------ Data ------
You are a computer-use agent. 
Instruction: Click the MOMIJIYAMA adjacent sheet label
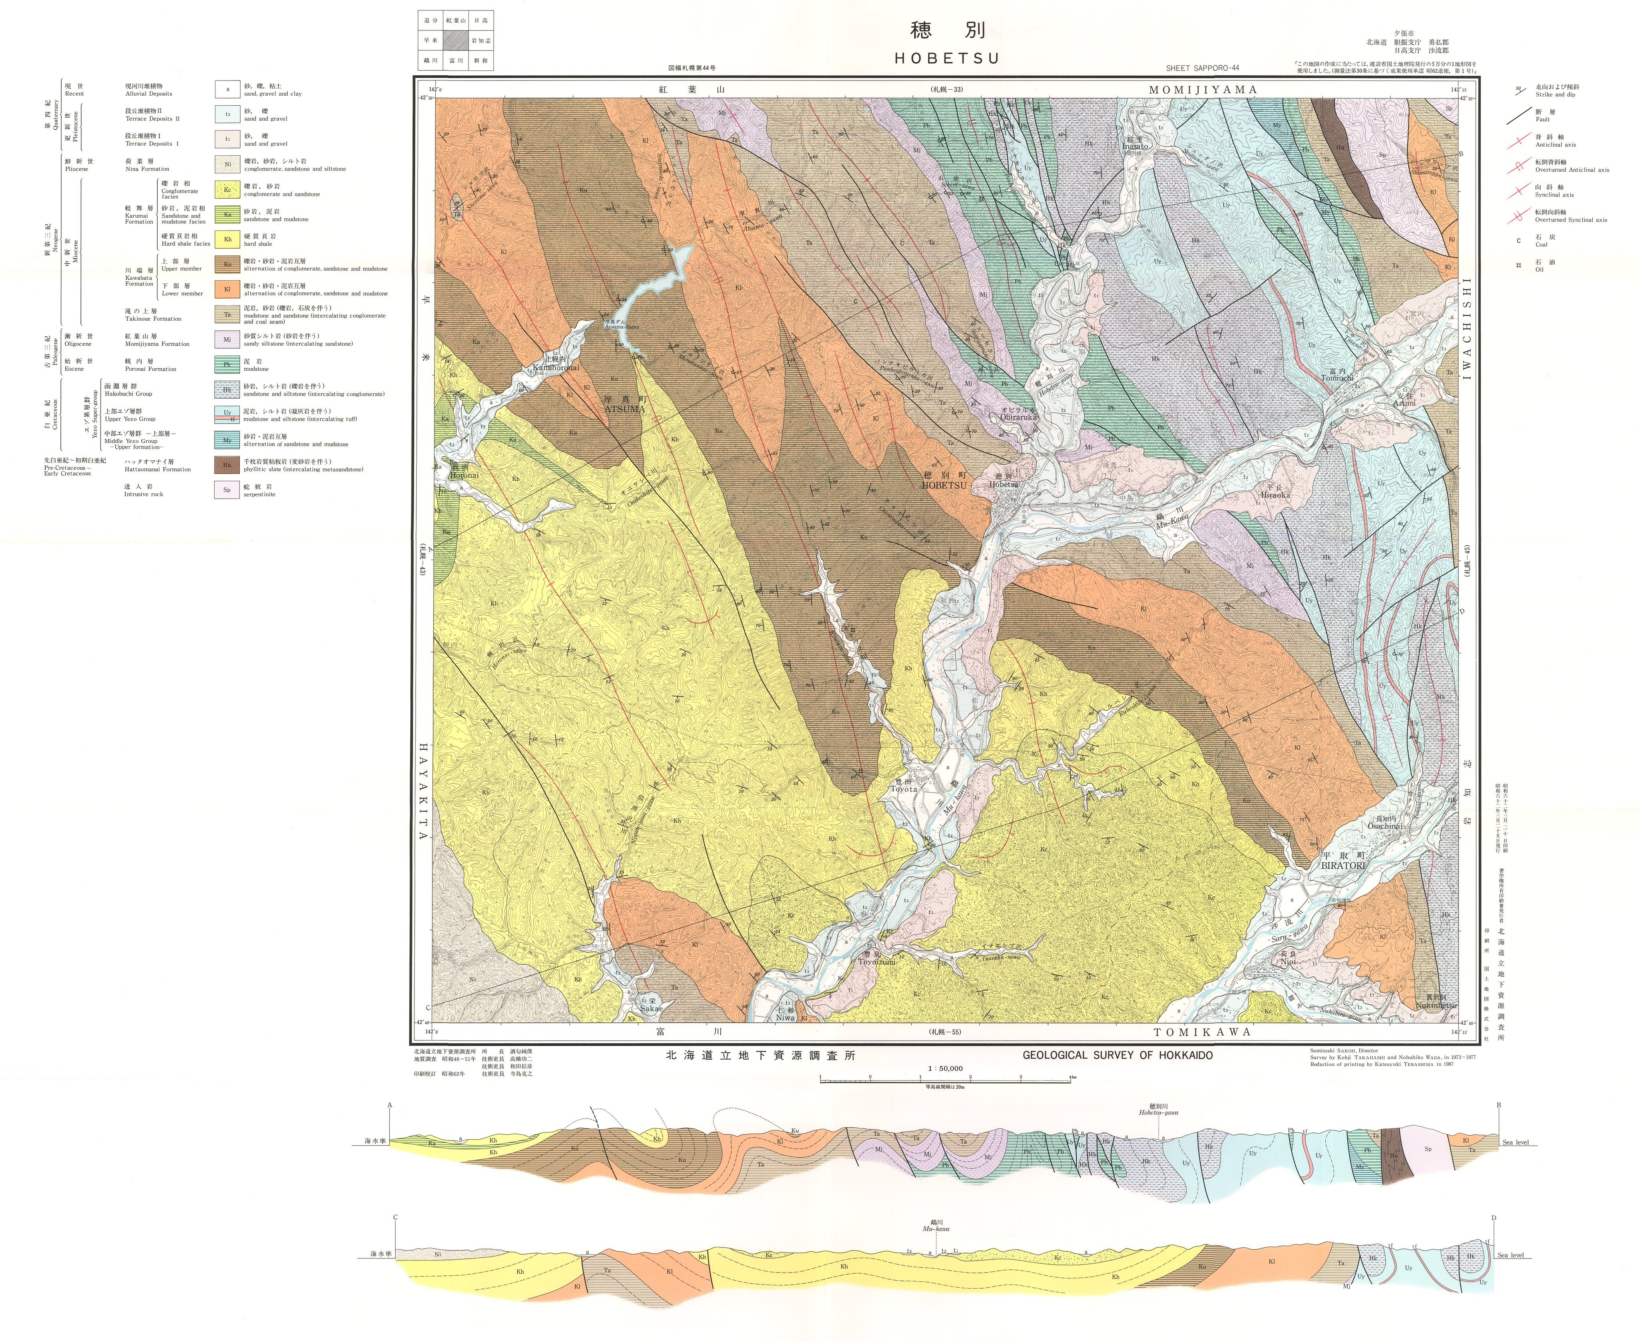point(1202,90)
------
------ Data ------
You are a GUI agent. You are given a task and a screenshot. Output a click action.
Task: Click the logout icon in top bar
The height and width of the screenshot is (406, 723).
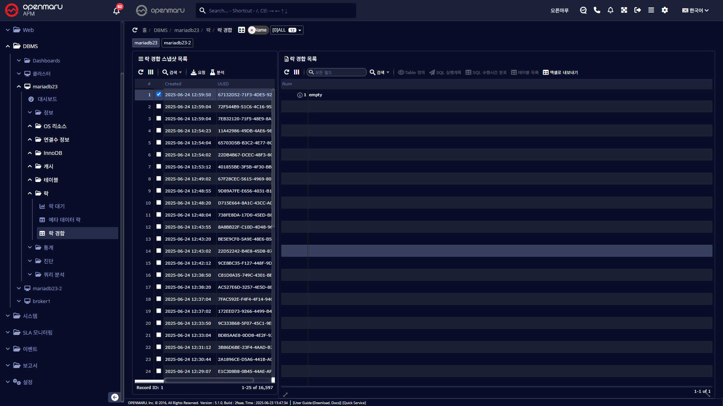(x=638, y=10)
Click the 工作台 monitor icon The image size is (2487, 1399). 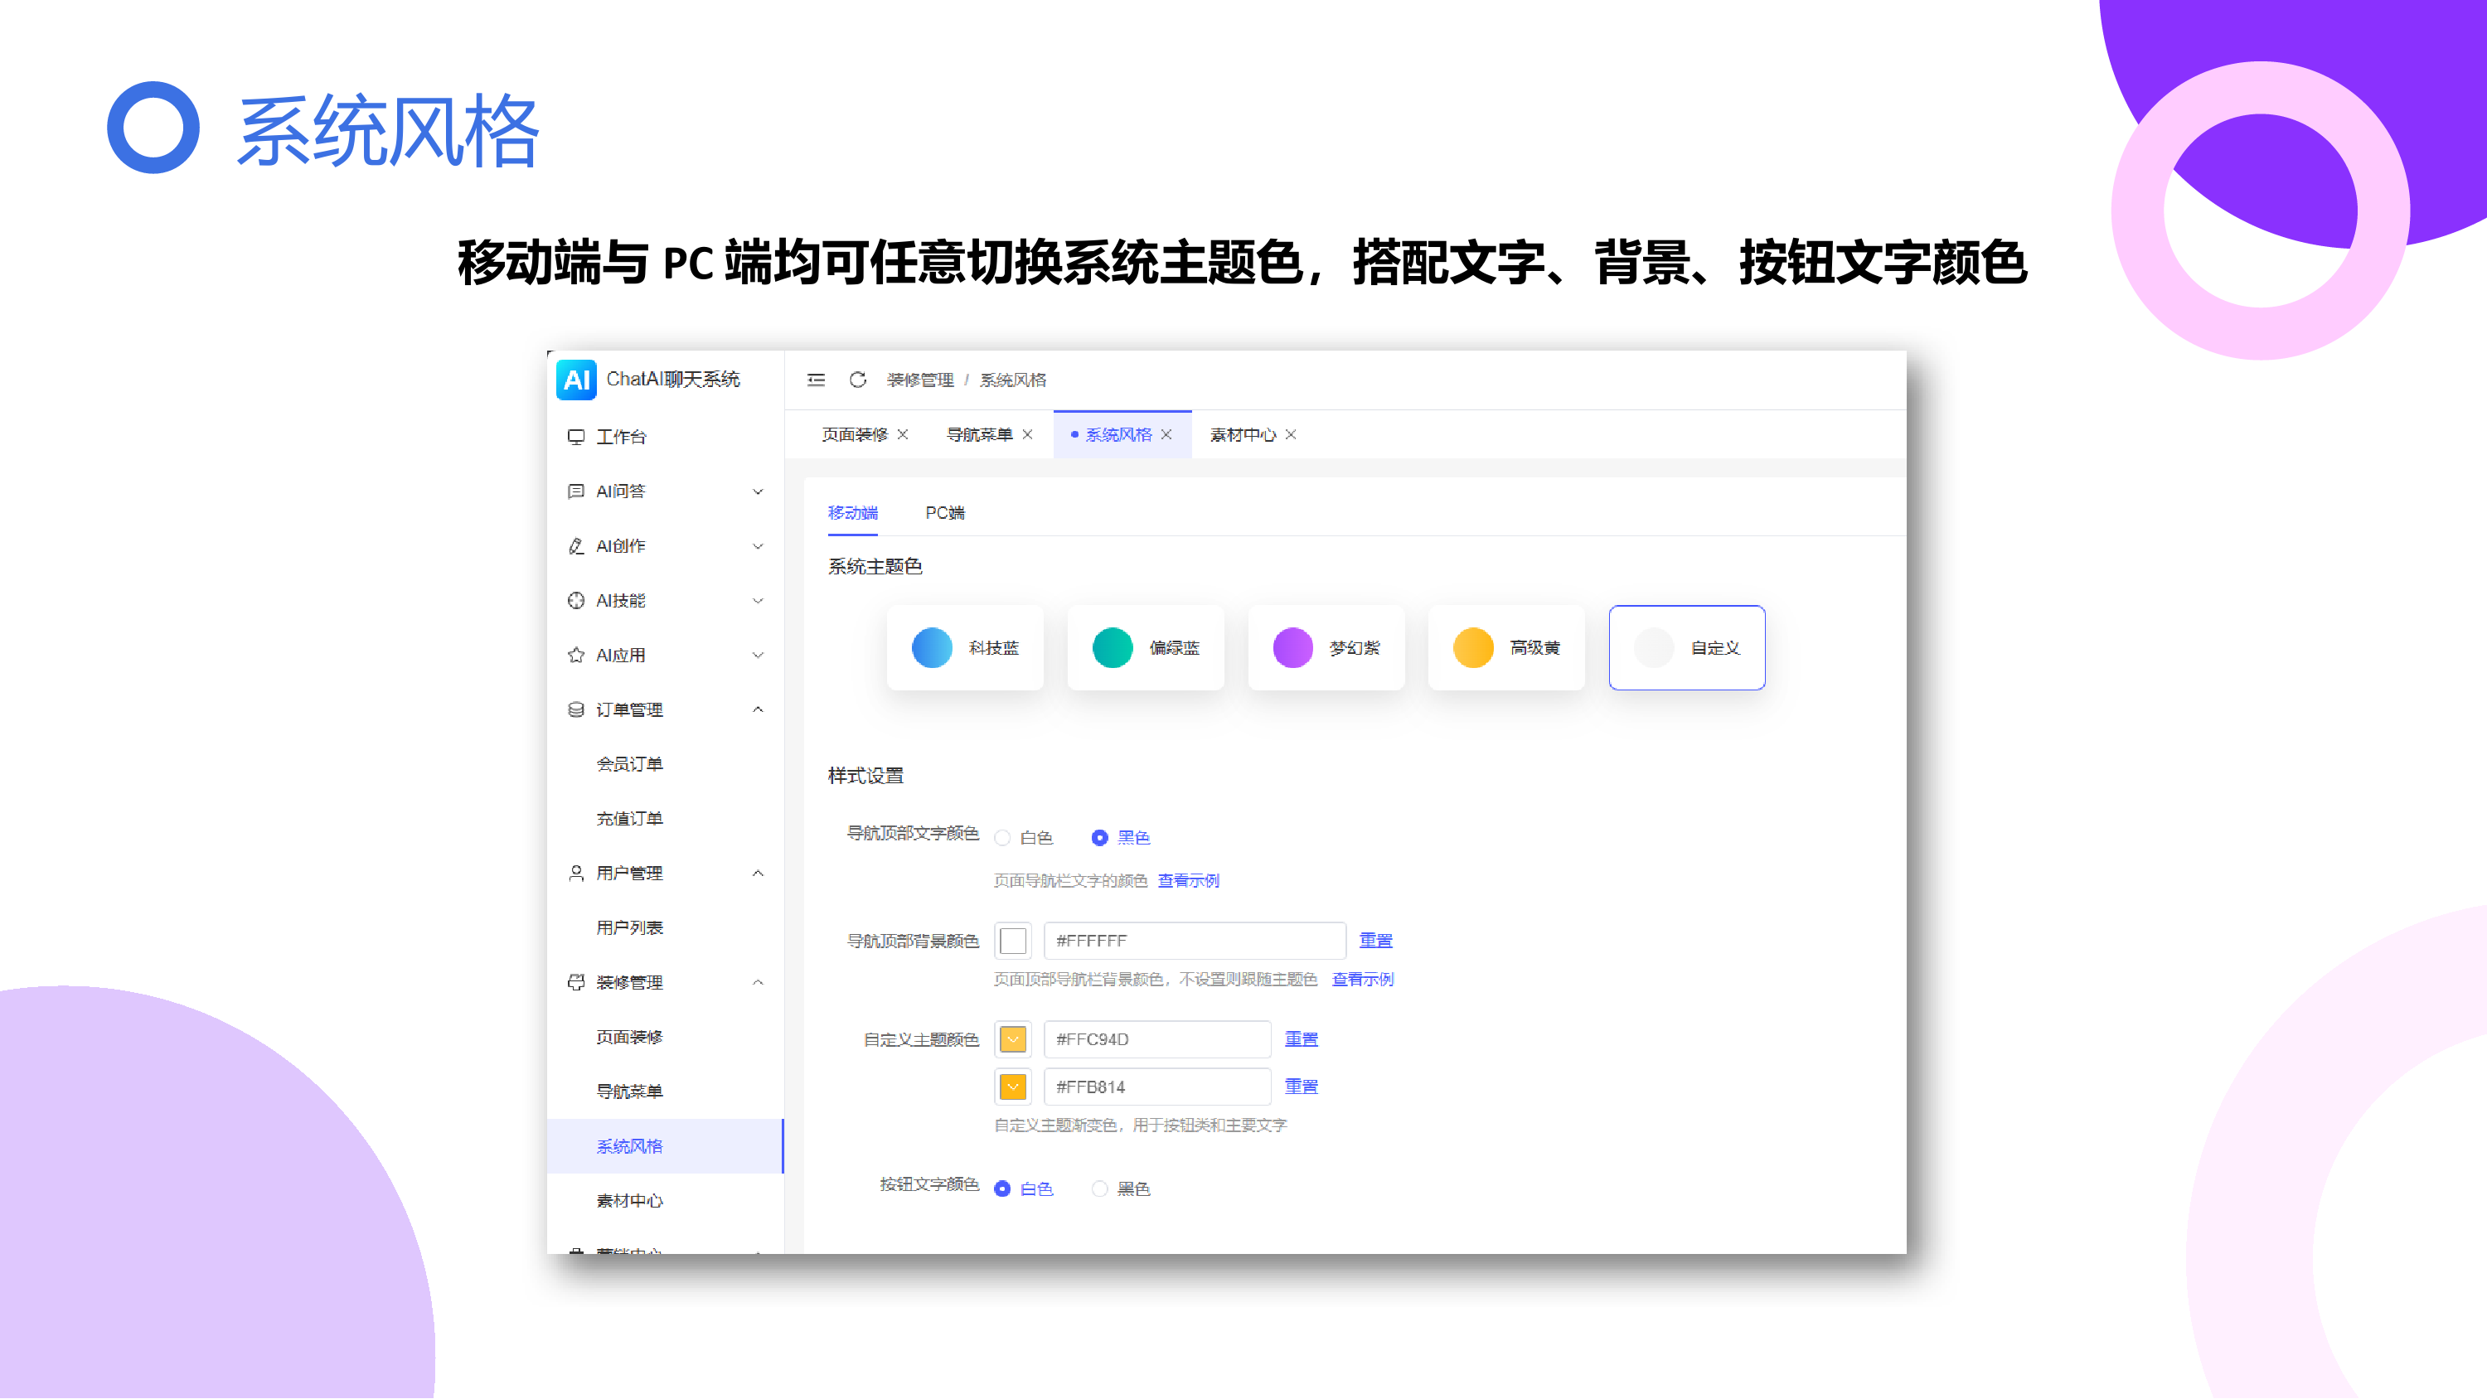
------
== Requirement ==
Reproduce the listing above only between the lines holding "You are a GUI" and "Click the 工作台", inclusive. Every line must match exactly, and pictures are dropped.

== Output of the task ==
You are a GUI agent. You are given a task and a screenshot. Output a click action.
Task: Click the logout icon in top bar
The height and width of the screenshot is (406, 723).
(x=638, y=10)
Click the 工作台 monitor icon The image size is (2487, 1399). 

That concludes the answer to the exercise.